◆ **Document passage**:
# Flashman film coming from Ridley Scott



## Brian G Turner (Mar 7, 2015)

http://variety.com/2015/film/news/f...fraser-ridley-scott-peter-chernin-1201446608/



> Fox is going back to the 1830s and is developing “Flashman,” a movie based on the period novels by George MacDonald Fraser and setting it up with Ridley Scott’s Scott Free and Peter Chernin’s Chernin Entertainment.
> 
> The series was first published in 1969 and centers on Sir Harry Paget Flashman, who first appeared as the bully in the influential 1857 novel “Tom Brown’s School Days.” The Flashman character appeared in a dozen of Fraser’s novels and was portrayed by Malcolm McDowell in the 1975 film “Royal Flash.” The character is an antihero who often runs from danger but usually winds up being acclaimed as a hero.
> 
> Daria Cercek is overseeing the project for the studio.


----------



## Cli-Fi (Mar 8, 2015)

Brian Turner said:


> http://variety.com/2015/film/news/f...fraser-ridley-scott-peter-chernin-1201446608/



Fox has a knack of turning great ideas into pieces of crap at least in the last few years, so IDK if this will work in their favor. Plus I think people are already starting to get tired of the anti-hero plot at least on TV...


----------



## Vince W (Mar 10, 2015)

This will turn into a steaming pile. Flashman deserves better.


----------



## Dave (Mar 10, 2015)

I read all the Flashman books avidly but I can't see it being done properly in the USA. I know Ridley Scott is a Geordie (technically a Sand-Dancer) but without George MacDonald Fraser to write the screenplay I think Vince and Cli-Fi correct about the result of this.


----------



## Dinosaur (Mar 11, 2015)

I assume large chunks will be edited out to avoid the inevitable internet outrage.


----------



## Andersson (Aug 5, 2016)

I'm currently reading the Flashman series, I just finished Flashman and the Redskins (#7), and I love the idea of a movie (or series of movies). I think Ridley Scott is a great director but I wonder if he is right for this, has he made any really funny movies? I think most of his movies are pretty dark and serious (in a good way)? Richard Lester would of course be the perfect director (if only he was 30 years younger).

By the way, is the 1975 Royal Flash movie any good? Apparently Fraser himself did not think so (even though he wrote the screenplay himself).

◆ **Provided data**:
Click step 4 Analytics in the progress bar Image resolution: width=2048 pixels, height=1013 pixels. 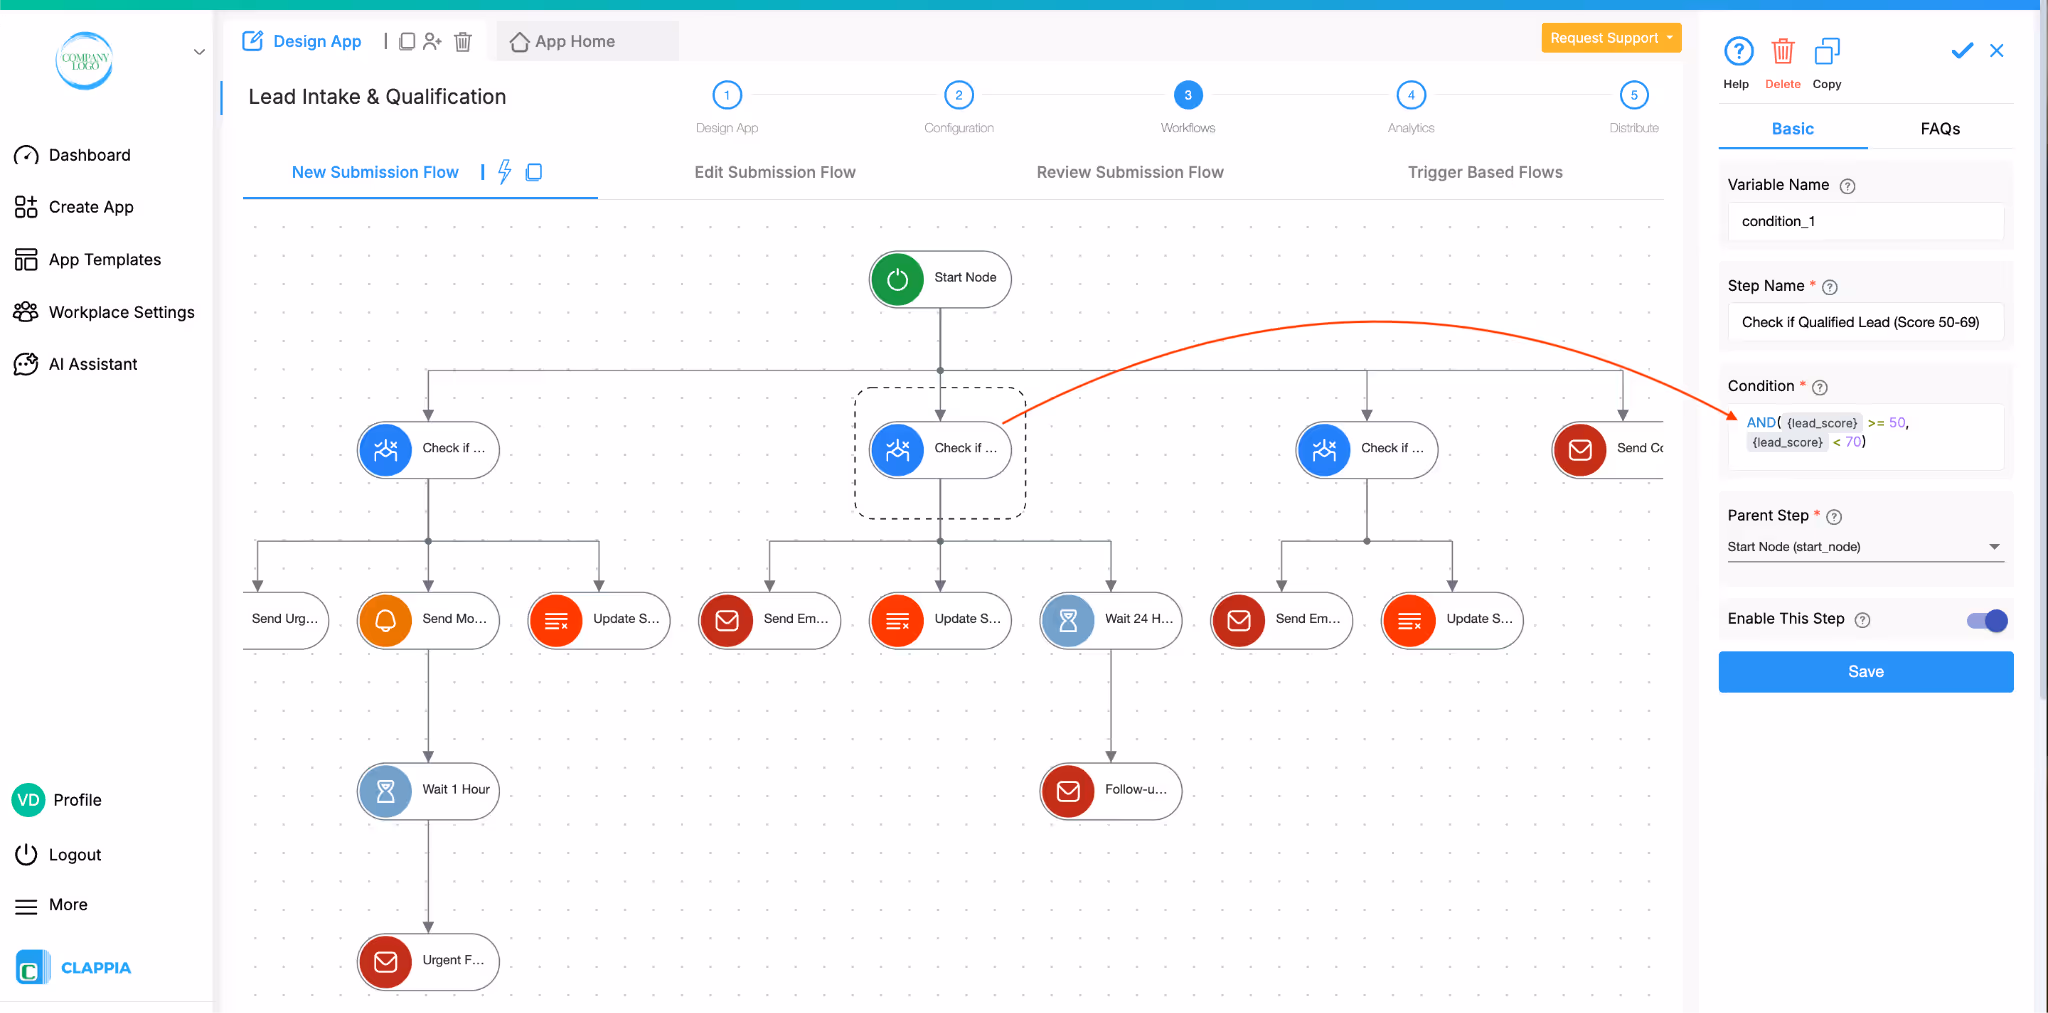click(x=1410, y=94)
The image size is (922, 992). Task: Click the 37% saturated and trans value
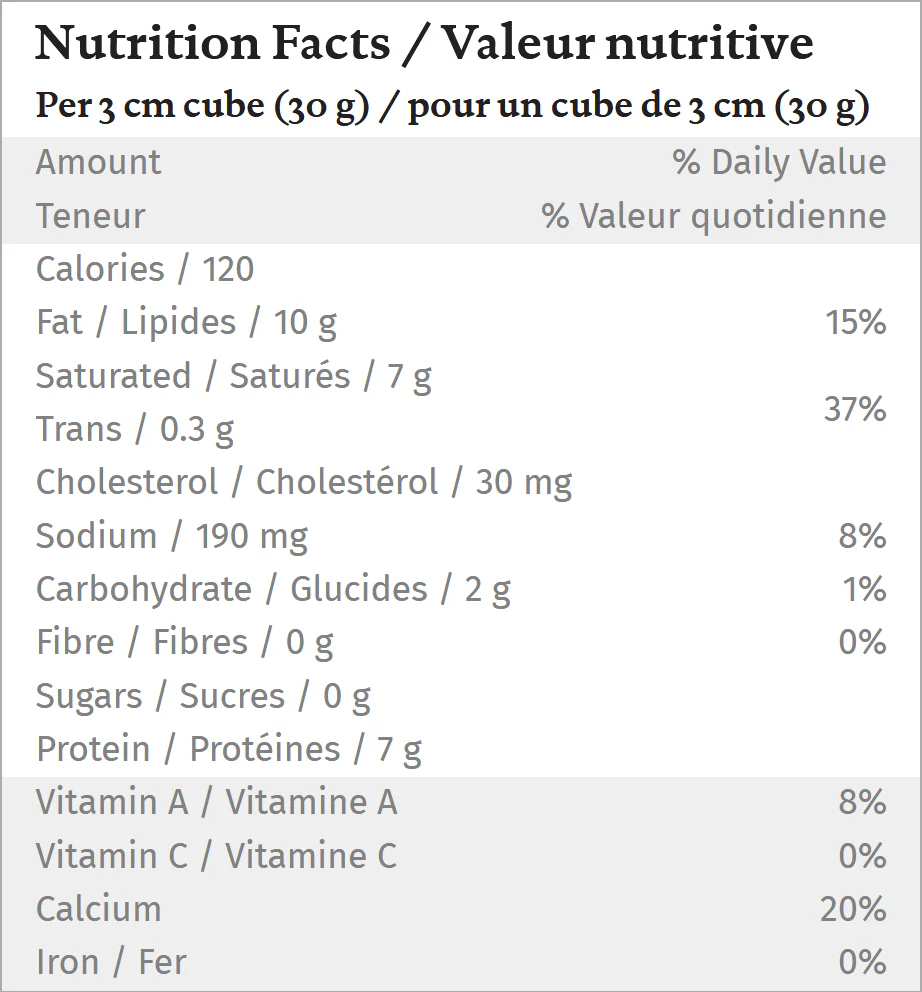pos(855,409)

◆ **Requirements**:
a. Print everything in the Flashman film thread from "Fox has a knack" down to "least on TV...".
b. According to the Flashman film thread, who played Flashman in the 1975 film "Royal Flash"?
c. Pick up the forum thread about the Flashman film after its final sentence and continue it.

◆ **Responses for each task**:
a.
Fox has a knack of turning great ideas into pieces of crap at least in the last few years, so IDK if this will work in their favor. Plus I think people are already starting to get tired of the anti-hero plot at least on TV...

b. Malcolm McDowell

c.
Finally, I couldn't find any more recent news about a possible movie but I did find this:







Dominic West: it's time for a new Flashman film

West would make a good older Flashman but I suppose the movie will most likely feature a younger version.


----------



## Vladd67 (Aug 5, 2016)

No surprise it was in the Telegraph, I can't imagine the Guardian saying it was time for a Flashman revival.


----------



## Boneman (Aug 5, 2016)

I missed this, last year, any further news on the film? Royal Flash was okay....ish. You didn't have the liking for Malcolm McDowell that you got from the books (or at least, I didn't...) I believe I still have the 3 shillings and sixpence paperback version that has Michael Caine's wife on the front cover. I loved the books, and do hope they get Flashman's humour into the film - if they're doing it. Goes to look... nope, nothing more since last year.


----------



## HareBrain (Aug 5, 2016)

I saw Royal Flash when I was about ten. As a sheltered child, I was struck by the invective "cabbage-eating bastards", which I then applied to various friends, and impressed that there was apparently a snooker-like game called "pyramids" which I tried to invent from first principles on our own fun-sized pool table.

I hope that helps.


----------



## galanx (Aug 11, 2016)

A big "Flashman" fan, so let's keep our hopes up. 'Royal Flash' was pretty bad; played way too broadly as farce.


----------



## BAYLOR (Aug 15, 2016)

It could be a good film franchise.


----------



## Andersson (Aug 15, 2016)

I eventually managed to get my hands on "Royal Flash". I had been warned in this thread so my expectations were rather low when I started watching, sadly the movie still did not manage to reach them. The serious side of the novels was completely missing and what remained was an incredibly silly, one dimensional and utterly uninteresting portrayal of Harry Flashman.

Though not as big of a complaint as the overall tone of the movie, I also found it very hard to buy into McDowell as Flashman in a purely physical sense. Maybe if they had kept him in uniform it would have worked better but why in god's name did they let him take his shirt off? He looked as physically imposing as a kitten.


----------



## Dave (Sep 5, 2016)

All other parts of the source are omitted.